Business Desk :
The country’s import payments have surged nearly 54% in the first five months of the current 2021-22 fiscal year (FY), compared to the same period of the previous FY. With a sharp fall in Covid-19 cases in the country, the rising import bills indicate a steady economic recovery.
Import bills in July-November surged by 53.74% year-on-year to $30.3 billion, according to the latest Bangladesh Bank data. With countries facing pandemic fears, the settlement of Letters of Credit (LC) stood at $19.72 billion in the corresponding period last year.
Yarn, capital machinery and intermediate goods imports had a strong contribution to the bills, which means production lines are kicking and there has been a strong consumer demand at home. However, increasing commodity prices in the international market and rising shipping costs pushed up the import payments.
In the first five months of the 2021-22 FY, capital machinery import grew by 30%. According to the central bank’s data, import growth of intermediate goods was 70%, chemical fertilizer was 105%, yarn was 103%. Drugs and medicine import growth was more than 1,000%, largely due to initiatives taken to tackle Covid-19, including its vaccines and other life-saving drugs. During the same period, there was around a 13.77% rise in LCs opening for rice import as the government allowed the import of rice from foreign markets. Meanwhile, LCs opening for sugar increased by around 100% and refined edible oil by 81%. Moreover, the country witnessed a 31.86% fall in LC opening for onion, 1.35% for pulses and 8.92% for dairy items.

Available data:
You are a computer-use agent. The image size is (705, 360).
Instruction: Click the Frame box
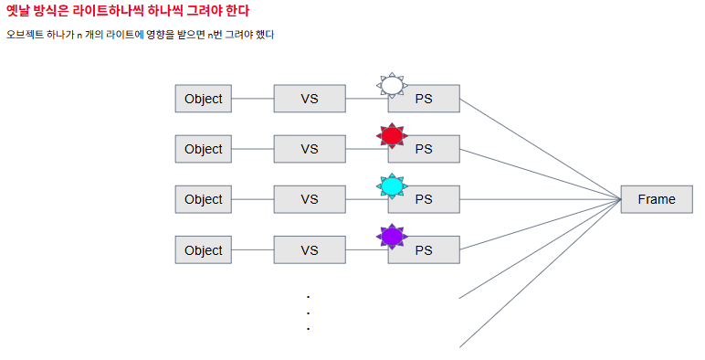[x=657, y=199]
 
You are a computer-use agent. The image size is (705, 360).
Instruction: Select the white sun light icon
[x=392, y=86]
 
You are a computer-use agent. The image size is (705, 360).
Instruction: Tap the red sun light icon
[x=392, y=136]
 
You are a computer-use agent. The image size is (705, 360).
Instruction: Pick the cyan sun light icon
[x=392, y=186]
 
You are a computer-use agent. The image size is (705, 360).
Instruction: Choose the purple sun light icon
[x=392, y=237]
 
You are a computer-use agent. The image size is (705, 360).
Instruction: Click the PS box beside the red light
[x=424, y=149]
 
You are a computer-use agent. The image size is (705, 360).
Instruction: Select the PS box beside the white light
[x=424, y=99]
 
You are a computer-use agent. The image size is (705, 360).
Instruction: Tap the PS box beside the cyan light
[x=424, y=199]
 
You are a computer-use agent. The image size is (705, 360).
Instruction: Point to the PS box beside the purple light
[x=424, y=249]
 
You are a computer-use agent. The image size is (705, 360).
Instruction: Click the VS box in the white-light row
[x=310, y=99]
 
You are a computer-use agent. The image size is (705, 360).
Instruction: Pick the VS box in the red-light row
[x=310, y=149]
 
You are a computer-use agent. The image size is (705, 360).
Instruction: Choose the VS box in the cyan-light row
[x=310, y=199]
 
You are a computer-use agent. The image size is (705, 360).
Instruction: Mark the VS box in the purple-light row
[x=310, y=249]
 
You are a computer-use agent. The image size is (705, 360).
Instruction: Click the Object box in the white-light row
[x=204, y=99]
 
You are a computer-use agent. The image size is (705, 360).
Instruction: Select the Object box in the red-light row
[x=204, y=149]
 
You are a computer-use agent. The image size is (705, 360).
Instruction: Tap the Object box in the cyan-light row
[x=204, y=199]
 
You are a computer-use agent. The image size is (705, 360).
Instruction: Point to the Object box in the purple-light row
[x=204, y=249]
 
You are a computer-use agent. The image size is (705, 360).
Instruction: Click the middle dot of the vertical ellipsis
[x=308, y=313]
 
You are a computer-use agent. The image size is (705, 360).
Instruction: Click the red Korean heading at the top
[x=128, y=10]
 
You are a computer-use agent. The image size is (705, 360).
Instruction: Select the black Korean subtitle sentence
[x=140, y=35]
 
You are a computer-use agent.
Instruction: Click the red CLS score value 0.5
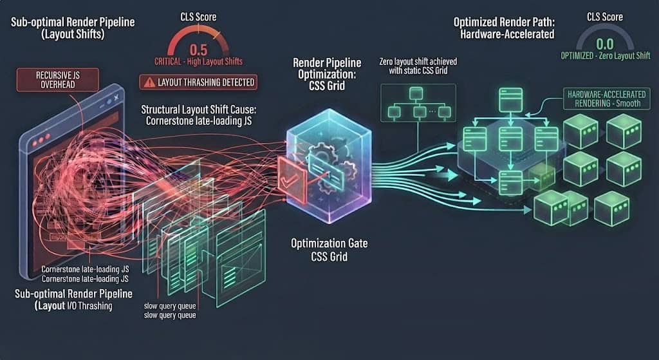pyautogui.click(x=198, y=50)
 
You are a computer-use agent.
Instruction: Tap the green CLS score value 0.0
pyautogui.click(x=605, y=44)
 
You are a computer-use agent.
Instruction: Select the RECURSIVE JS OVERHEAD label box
pyautogui.click(x=57, y=80)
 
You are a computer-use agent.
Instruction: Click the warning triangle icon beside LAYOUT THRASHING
pyautogui.click(x=149, y=82)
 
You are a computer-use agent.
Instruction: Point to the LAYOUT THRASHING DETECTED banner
pyautogui.click(x=198, y=82)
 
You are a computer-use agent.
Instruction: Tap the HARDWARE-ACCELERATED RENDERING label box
pyautogui.click(x=606, y=99)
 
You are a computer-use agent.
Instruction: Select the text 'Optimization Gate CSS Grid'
pyautogui.click(x=329, y=249)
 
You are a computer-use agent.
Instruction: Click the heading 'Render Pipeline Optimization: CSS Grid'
pyautogui.click(x=327, y=75)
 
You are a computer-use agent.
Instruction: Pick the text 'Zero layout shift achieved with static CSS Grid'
pyautogui.click(x=418, y=66)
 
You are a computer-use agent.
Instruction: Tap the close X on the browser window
pyautogui.click(x=116, y=97)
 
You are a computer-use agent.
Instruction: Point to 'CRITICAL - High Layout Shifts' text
pyautogui.click(x=198, y=61)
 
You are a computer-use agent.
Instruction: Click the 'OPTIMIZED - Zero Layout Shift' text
pyautogui.click(x=605, y=55)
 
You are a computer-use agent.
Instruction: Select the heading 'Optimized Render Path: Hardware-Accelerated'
pyautogui.click(x=504, y=28)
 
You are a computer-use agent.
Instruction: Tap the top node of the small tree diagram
pyautogui.click(x=416, y=93)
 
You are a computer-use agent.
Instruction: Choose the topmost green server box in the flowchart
pyautogui.click(x=510, y=100)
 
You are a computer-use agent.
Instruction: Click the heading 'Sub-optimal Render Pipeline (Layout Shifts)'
pyautogui.click(x=73, y=28)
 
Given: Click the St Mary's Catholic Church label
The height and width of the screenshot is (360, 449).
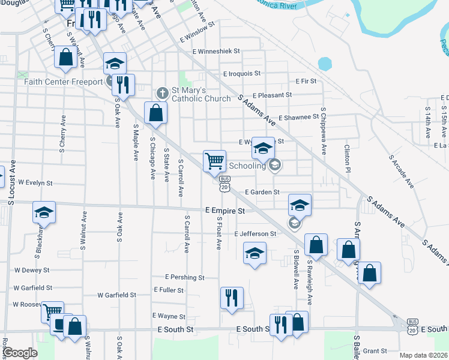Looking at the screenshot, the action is (200, 94).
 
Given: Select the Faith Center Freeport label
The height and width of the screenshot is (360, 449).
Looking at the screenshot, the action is (63, 82).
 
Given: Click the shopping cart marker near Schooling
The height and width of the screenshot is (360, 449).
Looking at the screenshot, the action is (215, 161).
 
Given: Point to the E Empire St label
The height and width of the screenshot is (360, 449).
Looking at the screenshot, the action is (225, 211).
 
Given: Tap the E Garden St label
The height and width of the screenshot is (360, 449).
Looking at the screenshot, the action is (262, 192).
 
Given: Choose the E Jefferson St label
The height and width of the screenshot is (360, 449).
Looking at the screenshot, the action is (255, 233).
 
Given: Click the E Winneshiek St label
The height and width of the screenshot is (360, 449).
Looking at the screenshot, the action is (216, 52).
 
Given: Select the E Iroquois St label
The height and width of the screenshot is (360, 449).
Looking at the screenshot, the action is (241, 74).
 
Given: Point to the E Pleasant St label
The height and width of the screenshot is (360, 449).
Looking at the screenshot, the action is (272, 95).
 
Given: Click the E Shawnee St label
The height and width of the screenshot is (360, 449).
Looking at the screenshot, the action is (298, 118).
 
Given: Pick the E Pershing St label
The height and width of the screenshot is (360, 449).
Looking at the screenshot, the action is (185, 278).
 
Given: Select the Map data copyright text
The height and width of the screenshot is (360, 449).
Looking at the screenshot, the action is (423, 355).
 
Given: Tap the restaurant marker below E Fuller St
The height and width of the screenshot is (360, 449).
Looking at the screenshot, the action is (232, 298).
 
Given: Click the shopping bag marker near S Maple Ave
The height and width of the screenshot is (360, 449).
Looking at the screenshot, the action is (155, 112).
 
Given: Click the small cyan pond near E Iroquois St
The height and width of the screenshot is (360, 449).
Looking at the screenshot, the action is (325, 63).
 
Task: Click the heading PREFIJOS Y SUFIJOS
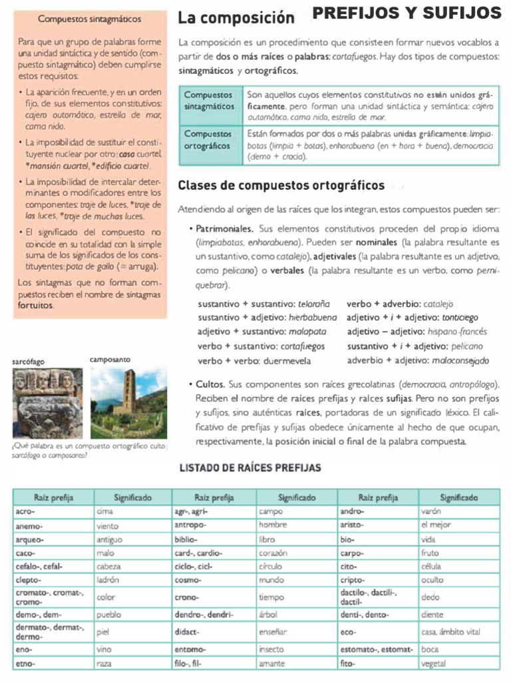pos(407,13)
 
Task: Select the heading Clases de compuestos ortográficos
pos(281,185)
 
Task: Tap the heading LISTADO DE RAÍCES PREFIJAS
pos(251,468)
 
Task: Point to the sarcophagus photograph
pos(47,402)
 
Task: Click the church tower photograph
pos(128,402)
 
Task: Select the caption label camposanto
pos(109,360)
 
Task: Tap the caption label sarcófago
pos(29,362)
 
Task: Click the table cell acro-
pos(25,512)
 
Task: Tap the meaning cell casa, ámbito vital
pos(450,631)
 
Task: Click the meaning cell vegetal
pos(434,663)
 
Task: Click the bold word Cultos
pos(210,384)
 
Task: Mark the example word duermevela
pos(268,361)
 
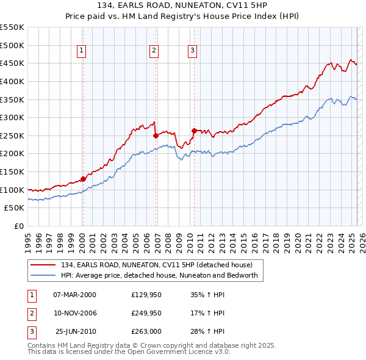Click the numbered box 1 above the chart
tap(82, 51)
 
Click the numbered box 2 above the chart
tap(154, 51)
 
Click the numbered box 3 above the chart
tap(192, 51)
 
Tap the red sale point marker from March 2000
tap(83, 179)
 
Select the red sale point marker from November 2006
tap(156, 135)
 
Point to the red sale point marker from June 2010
tap(194, 131)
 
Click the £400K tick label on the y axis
tap(12, 81)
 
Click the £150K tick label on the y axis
tap(12, 171)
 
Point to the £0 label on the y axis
tap(19, 226)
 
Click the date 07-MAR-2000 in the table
tap(74, 295)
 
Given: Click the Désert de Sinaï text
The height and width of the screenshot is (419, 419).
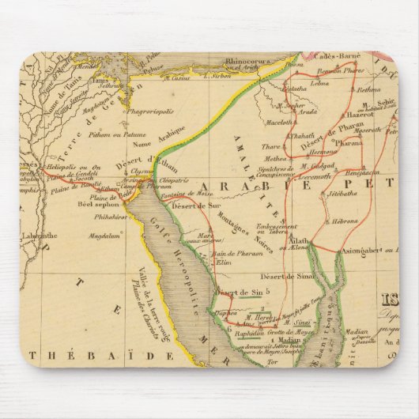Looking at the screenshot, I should pos(292,277).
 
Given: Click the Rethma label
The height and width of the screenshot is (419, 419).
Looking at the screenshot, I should pos(368,90).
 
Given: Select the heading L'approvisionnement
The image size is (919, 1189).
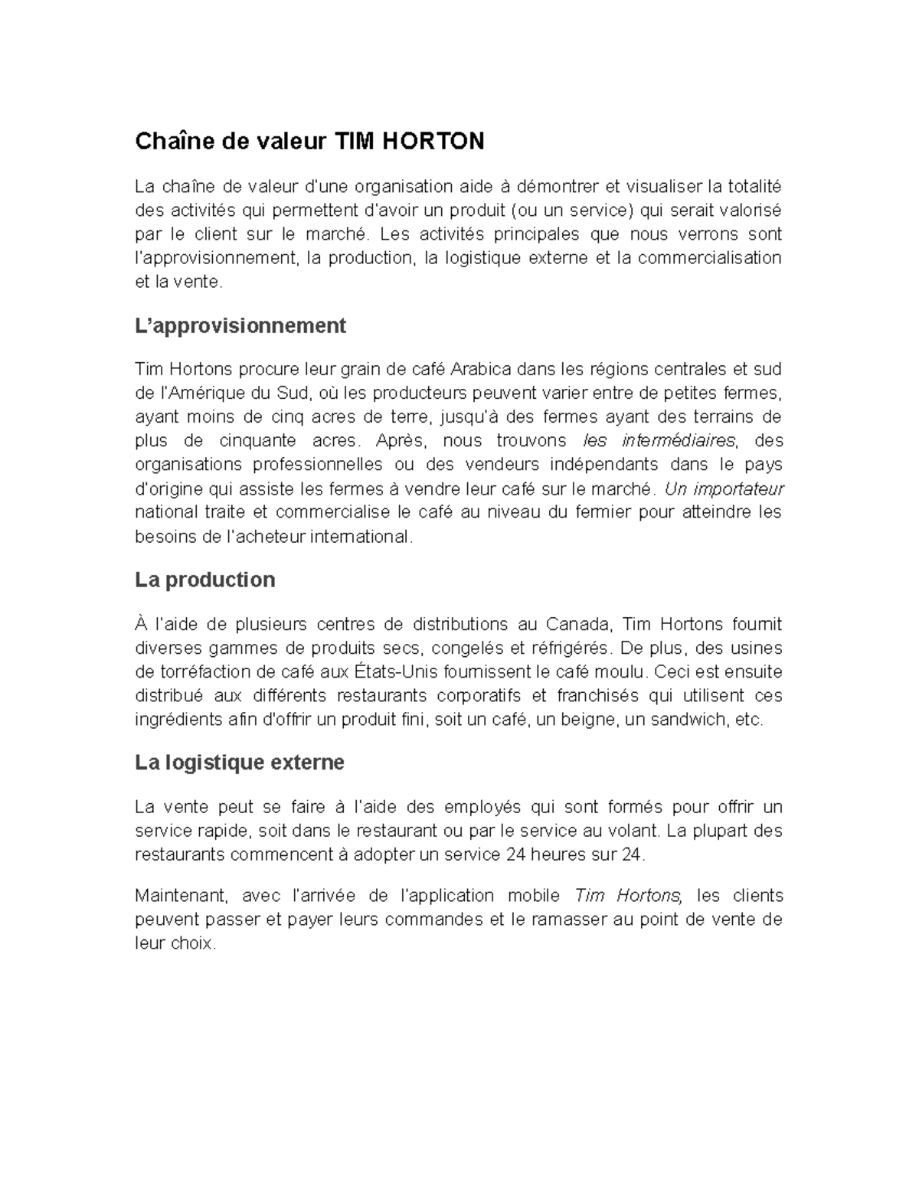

Work request: Write out the passage of the Bangladesh import payments text from "Import bills in July-November" up to and including "the import payments.", word for word. Nothing in the listing is needed.

Your solution:
Import bills in July-November surged by 53.74% year-on-year to $30.3 billion, according to the latest Bangladesh Bank data. With countries facing pandemic fears, the settlement of Letters of Credit (LC) stood at $19.72 billion in the corresponding period last year.
Yarn, capital machinery and intermediate goods imports had a strong contribution to the bills, which means production lines are kicking and there has been a strong consumer demand at home. However, increasing commodity prices in the international market and rising shipping costs pushed up the import payments.